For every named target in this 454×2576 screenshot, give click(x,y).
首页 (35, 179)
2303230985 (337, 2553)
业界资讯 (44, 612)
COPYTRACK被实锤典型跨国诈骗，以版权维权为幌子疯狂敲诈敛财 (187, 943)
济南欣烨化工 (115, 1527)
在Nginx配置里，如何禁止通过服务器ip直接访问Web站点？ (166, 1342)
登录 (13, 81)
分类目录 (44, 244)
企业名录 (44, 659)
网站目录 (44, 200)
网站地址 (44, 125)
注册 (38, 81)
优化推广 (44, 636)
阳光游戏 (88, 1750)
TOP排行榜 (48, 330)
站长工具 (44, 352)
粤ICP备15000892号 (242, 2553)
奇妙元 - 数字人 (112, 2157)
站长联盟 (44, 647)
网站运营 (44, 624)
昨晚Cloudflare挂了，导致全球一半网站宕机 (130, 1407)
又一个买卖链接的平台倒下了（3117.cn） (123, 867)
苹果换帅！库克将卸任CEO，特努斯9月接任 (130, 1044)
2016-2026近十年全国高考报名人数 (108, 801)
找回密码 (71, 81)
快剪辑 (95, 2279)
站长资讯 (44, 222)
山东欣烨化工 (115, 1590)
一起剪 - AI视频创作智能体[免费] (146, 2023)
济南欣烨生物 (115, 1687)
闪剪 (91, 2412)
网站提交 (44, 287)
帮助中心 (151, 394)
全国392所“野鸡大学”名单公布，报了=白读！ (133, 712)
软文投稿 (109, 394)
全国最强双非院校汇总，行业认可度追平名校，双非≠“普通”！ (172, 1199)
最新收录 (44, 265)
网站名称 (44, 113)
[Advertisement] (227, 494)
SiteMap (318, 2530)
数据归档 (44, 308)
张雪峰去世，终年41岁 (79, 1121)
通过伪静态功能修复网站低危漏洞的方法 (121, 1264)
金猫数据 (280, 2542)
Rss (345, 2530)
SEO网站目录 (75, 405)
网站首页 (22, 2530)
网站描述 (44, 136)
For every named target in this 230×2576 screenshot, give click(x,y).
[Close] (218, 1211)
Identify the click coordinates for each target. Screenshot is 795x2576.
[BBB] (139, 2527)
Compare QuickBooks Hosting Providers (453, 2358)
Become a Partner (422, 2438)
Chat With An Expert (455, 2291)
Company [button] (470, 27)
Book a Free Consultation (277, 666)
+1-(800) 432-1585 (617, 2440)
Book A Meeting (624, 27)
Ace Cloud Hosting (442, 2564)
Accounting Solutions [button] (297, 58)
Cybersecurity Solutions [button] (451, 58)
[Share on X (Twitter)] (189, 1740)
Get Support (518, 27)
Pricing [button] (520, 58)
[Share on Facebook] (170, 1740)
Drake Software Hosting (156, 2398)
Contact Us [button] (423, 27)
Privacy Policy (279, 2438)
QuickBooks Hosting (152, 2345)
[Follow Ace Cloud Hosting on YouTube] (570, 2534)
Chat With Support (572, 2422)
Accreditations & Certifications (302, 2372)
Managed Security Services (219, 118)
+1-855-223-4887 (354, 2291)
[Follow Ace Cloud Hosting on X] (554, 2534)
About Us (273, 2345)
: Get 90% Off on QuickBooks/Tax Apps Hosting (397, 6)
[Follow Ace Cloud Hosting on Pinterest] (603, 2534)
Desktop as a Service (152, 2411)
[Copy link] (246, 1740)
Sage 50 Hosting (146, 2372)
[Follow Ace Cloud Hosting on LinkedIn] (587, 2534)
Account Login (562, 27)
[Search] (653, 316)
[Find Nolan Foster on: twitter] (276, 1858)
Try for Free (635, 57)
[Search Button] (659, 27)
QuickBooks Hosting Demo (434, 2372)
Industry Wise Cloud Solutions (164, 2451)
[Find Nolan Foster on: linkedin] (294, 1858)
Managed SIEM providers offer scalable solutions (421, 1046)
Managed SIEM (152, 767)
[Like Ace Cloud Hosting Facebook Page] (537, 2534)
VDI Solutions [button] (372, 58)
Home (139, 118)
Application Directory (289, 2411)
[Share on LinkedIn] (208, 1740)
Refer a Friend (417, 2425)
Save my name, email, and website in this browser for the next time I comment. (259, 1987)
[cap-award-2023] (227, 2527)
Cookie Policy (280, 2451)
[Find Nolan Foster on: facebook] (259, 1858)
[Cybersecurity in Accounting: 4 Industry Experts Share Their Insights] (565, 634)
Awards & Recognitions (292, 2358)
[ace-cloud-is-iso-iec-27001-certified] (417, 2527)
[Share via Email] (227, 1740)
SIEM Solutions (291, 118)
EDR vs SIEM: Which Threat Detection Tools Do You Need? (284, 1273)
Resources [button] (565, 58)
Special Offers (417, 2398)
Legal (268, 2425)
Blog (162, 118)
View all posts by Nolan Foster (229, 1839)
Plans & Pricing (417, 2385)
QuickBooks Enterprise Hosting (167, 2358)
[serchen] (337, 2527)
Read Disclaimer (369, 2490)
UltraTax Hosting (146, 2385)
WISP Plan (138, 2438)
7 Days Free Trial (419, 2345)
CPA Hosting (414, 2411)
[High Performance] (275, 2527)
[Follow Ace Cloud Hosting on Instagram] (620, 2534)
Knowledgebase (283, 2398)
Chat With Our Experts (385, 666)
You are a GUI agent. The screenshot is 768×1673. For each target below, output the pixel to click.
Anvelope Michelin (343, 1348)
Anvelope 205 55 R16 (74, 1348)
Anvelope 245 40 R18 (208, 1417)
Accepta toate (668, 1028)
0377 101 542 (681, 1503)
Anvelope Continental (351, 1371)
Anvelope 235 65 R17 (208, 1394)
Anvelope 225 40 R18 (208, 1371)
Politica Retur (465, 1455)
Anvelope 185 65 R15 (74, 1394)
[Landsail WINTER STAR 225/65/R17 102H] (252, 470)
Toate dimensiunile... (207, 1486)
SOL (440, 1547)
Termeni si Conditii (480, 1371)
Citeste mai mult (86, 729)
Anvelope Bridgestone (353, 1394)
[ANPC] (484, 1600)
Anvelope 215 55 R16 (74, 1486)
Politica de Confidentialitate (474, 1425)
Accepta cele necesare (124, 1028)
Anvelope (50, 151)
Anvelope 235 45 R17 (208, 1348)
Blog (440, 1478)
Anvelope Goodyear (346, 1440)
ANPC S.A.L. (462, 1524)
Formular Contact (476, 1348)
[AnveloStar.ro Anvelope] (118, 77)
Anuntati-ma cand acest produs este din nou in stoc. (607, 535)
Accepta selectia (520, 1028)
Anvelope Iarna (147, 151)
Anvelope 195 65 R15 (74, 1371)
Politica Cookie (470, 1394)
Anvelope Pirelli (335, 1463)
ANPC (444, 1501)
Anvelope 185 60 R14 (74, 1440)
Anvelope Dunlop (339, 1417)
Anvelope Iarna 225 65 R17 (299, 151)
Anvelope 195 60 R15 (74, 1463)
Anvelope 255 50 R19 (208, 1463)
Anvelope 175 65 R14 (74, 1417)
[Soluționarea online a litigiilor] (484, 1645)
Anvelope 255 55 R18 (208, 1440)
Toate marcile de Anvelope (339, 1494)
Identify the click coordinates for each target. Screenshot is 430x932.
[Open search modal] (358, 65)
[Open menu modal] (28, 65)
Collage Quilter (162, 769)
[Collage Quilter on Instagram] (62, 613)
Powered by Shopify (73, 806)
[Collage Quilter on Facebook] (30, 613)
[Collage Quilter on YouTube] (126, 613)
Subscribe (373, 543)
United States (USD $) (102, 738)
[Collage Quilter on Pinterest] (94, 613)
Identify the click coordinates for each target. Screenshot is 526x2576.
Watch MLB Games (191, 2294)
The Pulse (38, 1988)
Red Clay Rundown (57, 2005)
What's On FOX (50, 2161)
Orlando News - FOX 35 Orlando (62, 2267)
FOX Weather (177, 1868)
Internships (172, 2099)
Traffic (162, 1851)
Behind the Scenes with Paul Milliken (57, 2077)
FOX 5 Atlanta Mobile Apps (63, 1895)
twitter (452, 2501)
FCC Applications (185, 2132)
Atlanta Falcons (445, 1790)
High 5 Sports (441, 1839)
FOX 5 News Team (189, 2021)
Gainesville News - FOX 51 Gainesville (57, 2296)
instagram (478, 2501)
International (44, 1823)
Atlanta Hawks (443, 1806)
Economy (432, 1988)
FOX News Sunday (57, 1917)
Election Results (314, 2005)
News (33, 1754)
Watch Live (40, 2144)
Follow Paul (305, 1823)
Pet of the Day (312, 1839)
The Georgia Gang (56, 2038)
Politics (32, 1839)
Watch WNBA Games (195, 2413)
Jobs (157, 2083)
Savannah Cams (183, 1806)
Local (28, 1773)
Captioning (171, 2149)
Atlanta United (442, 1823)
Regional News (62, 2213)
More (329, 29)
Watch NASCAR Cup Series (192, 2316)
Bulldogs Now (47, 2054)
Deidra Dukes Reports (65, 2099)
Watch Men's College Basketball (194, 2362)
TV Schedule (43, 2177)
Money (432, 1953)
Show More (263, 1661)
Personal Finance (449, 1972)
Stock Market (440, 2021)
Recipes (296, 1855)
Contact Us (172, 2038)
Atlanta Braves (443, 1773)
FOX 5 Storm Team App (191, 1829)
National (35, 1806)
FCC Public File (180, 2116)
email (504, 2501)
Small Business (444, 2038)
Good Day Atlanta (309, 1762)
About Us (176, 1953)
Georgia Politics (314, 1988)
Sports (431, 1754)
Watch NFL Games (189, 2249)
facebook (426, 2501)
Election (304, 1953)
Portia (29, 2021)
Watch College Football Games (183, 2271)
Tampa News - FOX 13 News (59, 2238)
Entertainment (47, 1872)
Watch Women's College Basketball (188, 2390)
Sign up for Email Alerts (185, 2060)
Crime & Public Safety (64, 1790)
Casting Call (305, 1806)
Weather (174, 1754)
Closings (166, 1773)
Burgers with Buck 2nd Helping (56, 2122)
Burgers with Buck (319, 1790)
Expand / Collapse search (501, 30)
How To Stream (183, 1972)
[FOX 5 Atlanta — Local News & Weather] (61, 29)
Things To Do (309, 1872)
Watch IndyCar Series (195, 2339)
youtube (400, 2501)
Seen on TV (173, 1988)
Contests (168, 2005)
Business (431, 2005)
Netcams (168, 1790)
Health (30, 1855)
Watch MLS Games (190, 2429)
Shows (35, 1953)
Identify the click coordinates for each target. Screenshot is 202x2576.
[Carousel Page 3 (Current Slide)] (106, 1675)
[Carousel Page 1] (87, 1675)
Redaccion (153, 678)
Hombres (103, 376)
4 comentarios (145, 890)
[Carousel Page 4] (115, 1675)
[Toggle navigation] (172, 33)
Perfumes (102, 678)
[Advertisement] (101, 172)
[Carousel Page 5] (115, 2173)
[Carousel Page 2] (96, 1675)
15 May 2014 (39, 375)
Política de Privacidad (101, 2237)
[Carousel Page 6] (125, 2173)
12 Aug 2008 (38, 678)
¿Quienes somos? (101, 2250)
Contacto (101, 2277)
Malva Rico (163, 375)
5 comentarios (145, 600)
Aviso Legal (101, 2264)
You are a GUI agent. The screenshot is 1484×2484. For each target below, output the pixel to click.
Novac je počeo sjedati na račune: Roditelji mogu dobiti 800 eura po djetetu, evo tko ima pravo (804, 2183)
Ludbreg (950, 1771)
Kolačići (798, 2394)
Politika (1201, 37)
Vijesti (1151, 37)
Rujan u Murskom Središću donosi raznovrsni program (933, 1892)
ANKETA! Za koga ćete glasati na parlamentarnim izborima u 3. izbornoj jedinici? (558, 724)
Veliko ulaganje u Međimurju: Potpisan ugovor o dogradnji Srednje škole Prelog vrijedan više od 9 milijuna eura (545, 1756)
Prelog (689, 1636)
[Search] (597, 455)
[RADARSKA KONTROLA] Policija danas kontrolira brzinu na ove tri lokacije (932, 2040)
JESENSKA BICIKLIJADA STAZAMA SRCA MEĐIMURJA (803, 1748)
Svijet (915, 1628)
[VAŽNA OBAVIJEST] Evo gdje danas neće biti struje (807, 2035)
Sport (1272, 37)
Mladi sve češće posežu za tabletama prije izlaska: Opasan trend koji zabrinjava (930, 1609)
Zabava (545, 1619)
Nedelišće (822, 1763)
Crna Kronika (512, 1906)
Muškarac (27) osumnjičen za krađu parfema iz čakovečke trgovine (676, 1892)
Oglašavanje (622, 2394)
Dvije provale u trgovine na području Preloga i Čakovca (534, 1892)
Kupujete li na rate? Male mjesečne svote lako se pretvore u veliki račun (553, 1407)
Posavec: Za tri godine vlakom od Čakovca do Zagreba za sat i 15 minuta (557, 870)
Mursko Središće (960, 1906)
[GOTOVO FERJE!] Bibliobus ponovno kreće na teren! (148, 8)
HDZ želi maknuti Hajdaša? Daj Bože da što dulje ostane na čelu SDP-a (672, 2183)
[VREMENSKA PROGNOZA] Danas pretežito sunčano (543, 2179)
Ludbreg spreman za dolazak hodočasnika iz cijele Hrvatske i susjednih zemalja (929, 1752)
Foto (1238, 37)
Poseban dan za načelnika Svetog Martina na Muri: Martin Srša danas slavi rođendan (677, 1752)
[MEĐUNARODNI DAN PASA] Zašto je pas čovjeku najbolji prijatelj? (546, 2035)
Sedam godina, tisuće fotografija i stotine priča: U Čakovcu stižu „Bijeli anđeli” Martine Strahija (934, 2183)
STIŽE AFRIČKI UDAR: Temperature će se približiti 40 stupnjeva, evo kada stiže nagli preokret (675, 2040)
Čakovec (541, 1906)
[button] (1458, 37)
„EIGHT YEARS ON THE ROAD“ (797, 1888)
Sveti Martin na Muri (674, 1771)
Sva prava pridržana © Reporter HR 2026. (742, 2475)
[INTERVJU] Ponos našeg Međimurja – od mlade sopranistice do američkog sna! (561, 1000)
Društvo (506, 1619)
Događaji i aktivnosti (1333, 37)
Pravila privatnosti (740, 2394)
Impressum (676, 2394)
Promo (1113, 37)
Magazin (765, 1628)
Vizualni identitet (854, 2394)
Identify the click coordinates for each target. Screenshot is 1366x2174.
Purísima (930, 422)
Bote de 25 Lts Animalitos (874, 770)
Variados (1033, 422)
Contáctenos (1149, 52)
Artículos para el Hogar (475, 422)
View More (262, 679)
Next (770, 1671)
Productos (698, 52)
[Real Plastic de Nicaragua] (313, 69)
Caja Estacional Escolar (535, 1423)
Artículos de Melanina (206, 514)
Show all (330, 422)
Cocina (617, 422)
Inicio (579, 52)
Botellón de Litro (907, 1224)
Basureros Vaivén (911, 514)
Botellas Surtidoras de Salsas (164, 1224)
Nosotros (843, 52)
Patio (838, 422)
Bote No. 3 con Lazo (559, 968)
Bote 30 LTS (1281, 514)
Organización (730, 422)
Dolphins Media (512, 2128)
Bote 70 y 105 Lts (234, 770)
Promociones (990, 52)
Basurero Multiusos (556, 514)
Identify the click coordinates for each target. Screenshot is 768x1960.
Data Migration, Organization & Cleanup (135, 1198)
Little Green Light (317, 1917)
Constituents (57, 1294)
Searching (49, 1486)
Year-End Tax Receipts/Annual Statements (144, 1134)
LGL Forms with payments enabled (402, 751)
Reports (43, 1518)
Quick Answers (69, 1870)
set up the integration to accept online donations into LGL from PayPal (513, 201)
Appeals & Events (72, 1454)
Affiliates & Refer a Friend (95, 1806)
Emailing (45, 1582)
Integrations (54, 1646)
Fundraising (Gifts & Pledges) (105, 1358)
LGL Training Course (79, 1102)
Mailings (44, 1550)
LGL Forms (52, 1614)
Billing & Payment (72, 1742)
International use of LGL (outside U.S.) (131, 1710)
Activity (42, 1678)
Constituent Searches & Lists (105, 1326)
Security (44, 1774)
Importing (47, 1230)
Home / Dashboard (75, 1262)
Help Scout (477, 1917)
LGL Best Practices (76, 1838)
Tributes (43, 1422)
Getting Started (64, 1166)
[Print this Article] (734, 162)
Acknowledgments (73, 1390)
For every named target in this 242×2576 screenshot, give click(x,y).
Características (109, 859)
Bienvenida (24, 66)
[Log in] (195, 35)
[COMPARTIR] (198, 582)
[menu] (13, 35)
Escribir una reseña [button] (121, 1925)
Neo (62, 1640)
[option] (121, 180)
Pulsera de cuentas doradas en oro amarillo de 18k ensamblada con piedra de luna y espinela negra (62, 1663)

### What the task requires
The listing above holds a line with "youtube (400, 2501)" and a line with "[Carousel Page 3 (Current Slide)] (106, 1675)". Print the stretch from the first through the second, exactly and alone.

### Result for this task
youtube (400, 2501)
Seen on TV (173, 1988)
Contests (168, 2005)
Business (431, 2005)
Netcams (168, 1790)
Health (30, 1855)
Watch MLS Games (190, 2429)
Shows (35, 1953)
Identify the click coordinates for each target. Screenshot is 202x2576.
[Carousel Page 3 (Current Slide)] (106, 1675)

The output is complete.